EU Enlargement Brings Benefits For The Bosses

THE NEW Labour government says it will be ‘regulating’ the
number of migrant workers who are allowed to come to Britain from the ten
countries, mainly in Eastern Europe, which will be joining the European Union
on 1 May.

Home Secretary David Blunkett has announced that all
migrant workers from the East European accession states will have to register
with the government and will not be entitled to claim unemployment benefits
until they have worked continuously for a year in the UK.

This new ‘tough’ talk is a knee-jerk reaction because of a
fear of the electoral consequences, in a situation where the right-wing press
has hysterically warned of ‘swarms’ of East Europeans ‘flooding’ into the UK as
‘benefit tourists’. Against a background of New Labour’s constant cuts in the
welfare state, this has inevitably created fears amongst wide sections of the
population.

The government is threatening to deport migrants who fail
to find work to prevent them claiming benefits, despite criticism from
immigration experts. Keith Best, the chief executive of the immigration
advisory service, has pointed out that new migrants from Eastern Europe will
already be excluded from benefits under the existing rules. The government says
it only expects that 12,000 to 13,000 people will come to the UK each year but
will restrict numbers if more come in.

Cheap labour

DESPITE MAKING it harder for East European workers to claim
benefits, Blair and Blunkett want to encourage migrant workers as cheap labour
for the bosses.

Already many thousands of workers from Eastern Europe are
living and working in the UK. They are often doing jobs that local people
won’t. For example, around 30,000 people came last year under a special scheme
to provide seasonal work for agriculture. Up to 10% of the 100,000 building
workers in the UK are also thought to come from Eastern Europe.

While allowing migrant workers in through legal channels,
where they have some rights, is much better than abandoning them to
people-traffickers (as the Morecombe cockle-pickers were) they will still be
expected to do the lowest paid most back-breaking work.

Benefit system

THE GOVERNMENT’S insistence that migrants from the
accession states must not claim benefits has gained an echo among many people
in the UK, painfully aware of how difficult it is now for people to claim the
miserable amount of benefits they are entitled to.

However, the problems in the benefits system are not due to
pressure from the number of people claiming unemployment benefits, which (at
under 900,000) is at its lowest level since 1975. For the last 25 years the
bosses and their representatives in government (the Tories and now New Labour)
have carried out ruthless attacks against the working class. Their aim is to
maximise their profits by making us work harder and longer for less, and
destroying the ‘expensive’ welfare state.

New Labour’s attempts to deny benefits to migrant workers
are aimed at creating a section of the workforce who will be forced to take any
job, at any wage, because they have no other option. If New Labour and the
bosses can get away with it, they will use this most exploited section of
workers to drive down wages and conditions for everyone else.

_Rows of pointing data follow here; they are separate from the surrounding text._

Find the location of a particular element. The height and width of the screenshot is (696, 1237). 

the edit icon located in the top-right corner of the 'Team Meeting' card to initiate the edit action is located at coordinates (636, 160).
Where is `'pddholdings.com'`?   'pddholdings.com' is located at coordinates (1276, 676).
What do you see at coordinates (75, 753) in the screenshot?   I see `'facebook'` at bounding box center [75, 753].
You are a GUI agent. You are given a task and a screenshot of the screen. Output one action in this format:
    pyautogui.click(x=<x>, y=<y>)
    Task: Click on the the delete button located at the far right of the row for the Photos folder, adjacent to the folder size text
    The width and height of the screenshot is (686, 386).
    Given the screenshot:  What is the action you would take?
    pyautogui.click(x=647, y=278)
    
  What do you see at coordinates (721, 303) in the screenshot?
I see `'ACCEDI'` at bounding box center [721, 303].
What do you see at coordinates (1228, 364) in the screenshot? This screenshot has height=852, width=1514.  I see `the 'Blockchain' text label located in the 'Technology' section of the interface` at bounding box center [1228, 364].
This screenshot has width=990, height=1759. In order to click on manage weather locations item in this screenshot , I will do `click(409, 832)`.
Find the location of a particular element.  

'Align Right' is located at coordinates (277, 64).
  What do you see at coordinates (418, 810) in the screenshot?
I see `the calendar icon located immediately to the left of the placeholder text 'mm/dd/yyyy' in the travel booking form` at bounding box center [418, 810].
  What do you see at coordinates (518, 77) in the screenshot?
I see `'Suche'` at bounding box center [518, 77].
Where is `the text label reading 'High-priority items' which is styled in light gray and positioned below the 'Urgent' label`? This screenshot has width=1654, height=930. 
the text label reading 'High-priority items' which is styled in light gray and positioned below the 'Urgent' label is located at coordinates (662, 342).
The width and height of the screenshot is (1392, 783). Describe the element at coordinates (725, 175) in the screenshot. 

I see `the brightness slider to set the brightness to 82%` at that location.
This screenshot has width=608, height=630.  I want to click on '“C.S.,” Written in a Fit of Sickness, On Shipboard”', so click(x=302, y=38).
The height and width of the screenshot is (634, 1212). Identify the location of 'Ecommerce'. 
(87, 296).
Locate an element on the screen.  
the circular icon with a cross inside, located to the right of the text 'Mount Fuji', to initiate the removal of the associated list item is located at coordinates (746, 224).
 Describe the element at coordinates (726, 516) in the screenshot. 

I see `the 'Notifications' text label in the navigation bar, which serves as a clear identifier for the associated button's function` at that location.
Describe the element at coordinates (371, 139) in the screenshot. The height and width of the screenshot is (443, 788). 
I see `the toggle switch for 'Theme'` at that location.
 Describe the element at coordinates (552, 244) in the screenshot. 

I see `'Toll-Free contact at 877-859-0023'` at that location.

Migration to Britain is going to continue. The restoration
of capitalism in Eastern Europe has meant massively increased poverty. While
the vast majority of Eastern Europeans have no interest in coming to Britain –
in a situation when unemployment is now 36% in parts of Poland and there have
been food riots in Slovakia – it is inevitable that some will want to try and
improve their lot by working abroad. Only a trade union movement prepared to
unite migrants and existing workers and organising to fight for the rights of
both can prevent the bosses getting their way.